Title: Cirrhotic cardiomyopathy in children with biliary atresia and genetic intrahepatic cholestasis: clinical course and outcomes
Source: Hepatology International 2025, Oct 18. [E–publication]
Date of publication: October 2025
Publication type: Prospective observational study
Abstract: Objectives: Cirrhotic cardiomyopathy (CCM) is an under recognized entity in children. The present study aimed to explore the prevalence and natural history of CCM and its impact on outcomes among children with biliary atresia (BA) and genetic intrahepatic cholestasis (GIC).

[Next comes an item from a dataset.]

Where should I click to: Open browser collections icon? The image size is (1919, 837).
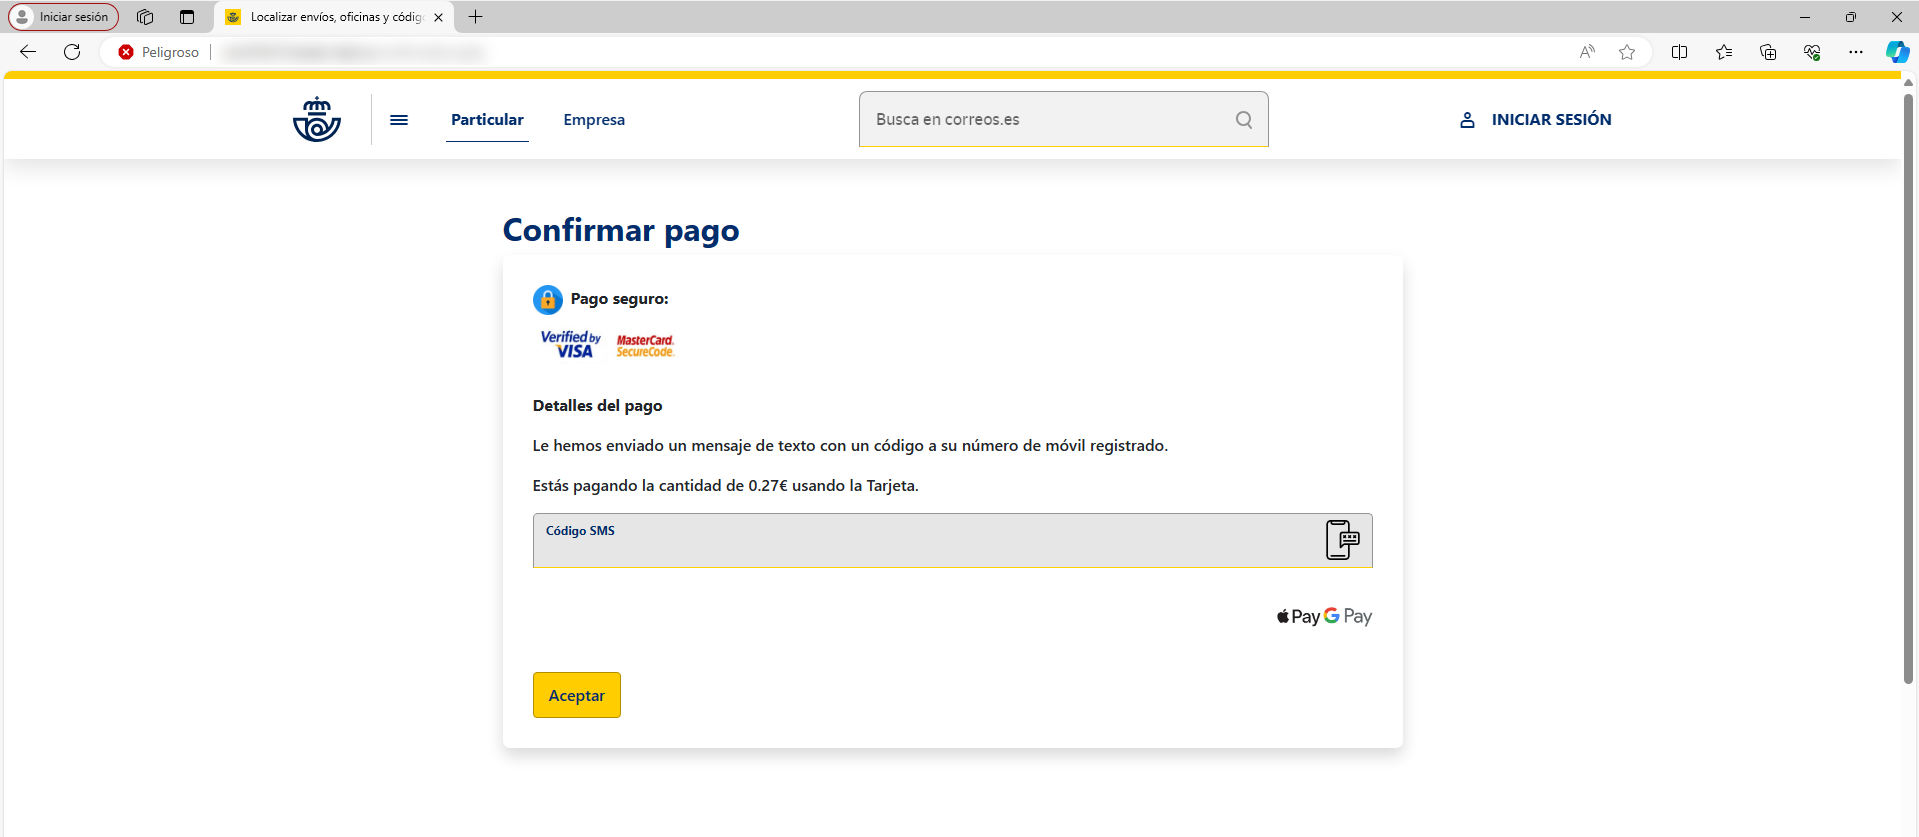click(1767, 52)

Methods: This was a prospective observational study. All children aged 0-18 years and diagnosed with either BA or GIC were included. Relevant clinical and biochemical parameters were recorded and transthoracic echocardiography was done. Left ventricular mass index (LVMI) ≥ 95 g/m2.7 and/or relative wall thickness of left ventricle ≥ 0.42 was used for defining CCM.

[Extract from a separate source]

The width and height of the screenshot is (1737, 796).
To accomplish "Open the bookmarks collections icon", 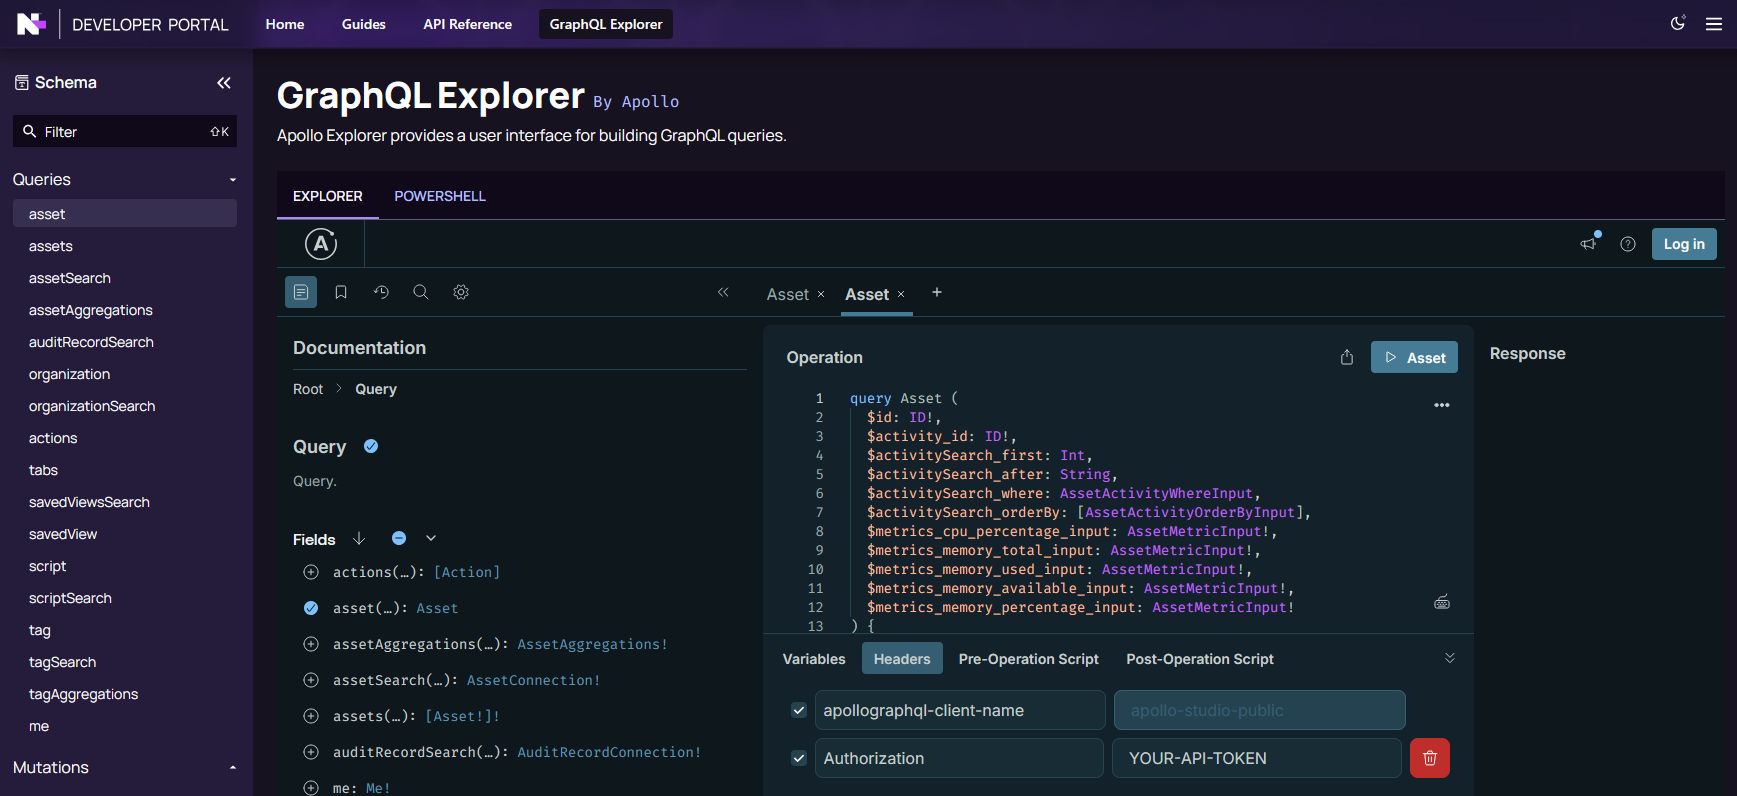I will tap(341, 292).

Results: Eighty nine children were included in the study, 64 with BA and 25 with GIC. Prevalence of CCM in children with BA and GIC were 53.13% and 48% respectively. LVMI (g/m2.7) was significantly higher in children with unsuccessful KPE (p = 0.05 and p = 0.024) and unoperated BA (p < 0.001 and p = 0.002) compared to those with successful KPE and GIC. Serum bile acid levels were significantly (p = 0.026) higher among children with CCM. CCM was associated with a lower native liver survival (NLS) (p = 0.0039) and overall survival (OS) (p = 0.006) at 12 months. There were no significant associations between presence of CCM and post-LT mortality, time to extubation, duration of inotrope requirement or length of ICU stay. 80% children with CCM at baseline had resolution of CCM within 6 months post-LT.
Conclusions: CCM is prevalent in almost half of patients with BA and GIC and is associated with decreased NLS and OS. Serum bile acids were significantly higher in children with CCM.